WORK TO DO.
Copy the passage of the plot summary below from "Father Hurlburt picks" to "child is a girl.", keeping every word and punctuation mark unchanged.

The nuns at the motherhouse in Denver are very impressed by the story of Clara’s rape, and as she embellishes her story more and more the nuns begin to make her out as a saint or martyr. Posing as Clara’s sister, Ida pays for their room and board by doing manual labor for the nuns. The nuns want Clara to give up her baby for adoption and become a nun herself. Ida looks forward to returning home, resuming a normal life, and getting a chance to rest. Ida receives one letter from Pauline, on the back of which is scrawled a quick note relating how their parents are fighting and how Pauline hates living at home.
Clara has a baby girl whom the nuns name Christine. When the nuns come to bring Ida the news, she pretends not to speak English well enough to understand, which she has been doing since her arrival at the motherhouse. The nuns explain that she is “Aunt Ida” now. Ida demands to see Clara, and although the nuns object, Ida is unrelenting. Clara tells Ida that she is planning to give Christine up for adoption, but Ida rejects the plan. When Ida threatens to tell the nuns the truth about the baby’s father, Clara lets Ida take Christine home and promises that she will soon return home as well.
Father Hurlburt picks Ida up after her bus ride from Colorado. On the ride back to Ida’s house, he shows off some of the Indian phrases he has learned. He tells Ida that his grandmother was Native American, and Ida can tell from his appearance that he is telling the truth. Ida realizes that this must be why she saw Father Hurlburt as more than a priest on the night that he paid his first visit to Ida and her family. Father Hurlburt also tells Ida that Pauline is no longer living with their parents because Lecon’s drinking has become a problem. When Ida and Father Hurlburt arrive at Ida’s old house, Lecon comes out to greet them. He is visibly disappointed that Clara is not with them and also disappointed that his child is a girl.
The next two and a half years are monotonous for Ida. Her mother’s health gets worse. Although Christine is not a pretty child, her fearlessness makes her special. Ida makes Christine call her “Aunt Ida,” because this name allows Ida to distance herself from the child. Ida knows that one day Clara will come and that she might try to take Christine with her. Father Hurlburt makes regular visits to Ida’s house during this time. Ida and Father Hurlburt play with Christine, and while he helps Ida with her studies she helps him practice the Indian language. Ida enjoys Father Hurlburt’s visits but does not want to let it show because she worries that he will stop coming if she lets on how much his presence means to her. One day, Father Hurlburt stops by to say that he won’t be able to make the visit the next day. Ida says it does not matter to her, but Father Hurlburt says it matters to him. He says he can stay if Ida has time, so she invites him in for tea.

DATA SHOWN.
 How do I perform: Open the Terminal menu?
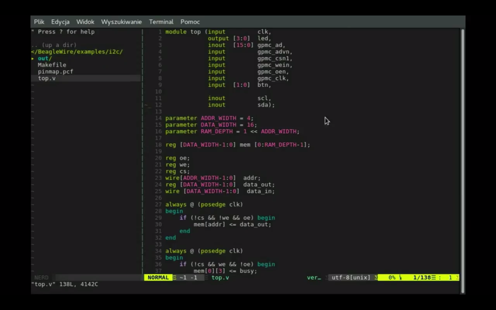click(161, 22)
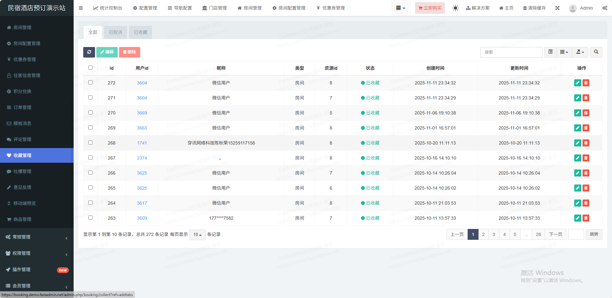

SOLUTION.
Father Hurlburt picks Ida up after her bus ride from Colorado. On the ride back to Ida’s house, he shows off some of the Indian phrases he has learned. He tells Ida that his grandmother was Native American, and Ida can tell from his appearance that he is telling the truth. Ida realizes that this must be why she saw Father Hurlburt as more than a priest on the night that he paid his first visit to Ida and her family. Father Hurlburt also tells Ida that Pauline is no longer living with their parents because Lecon’s drinking has become a problem. When Ida and Father Hurlburt arrive at Ida’s old house, Lecon comes out to greet them. He is visibly disappointed that Clara is not with them and also disappointed that his child is a girl.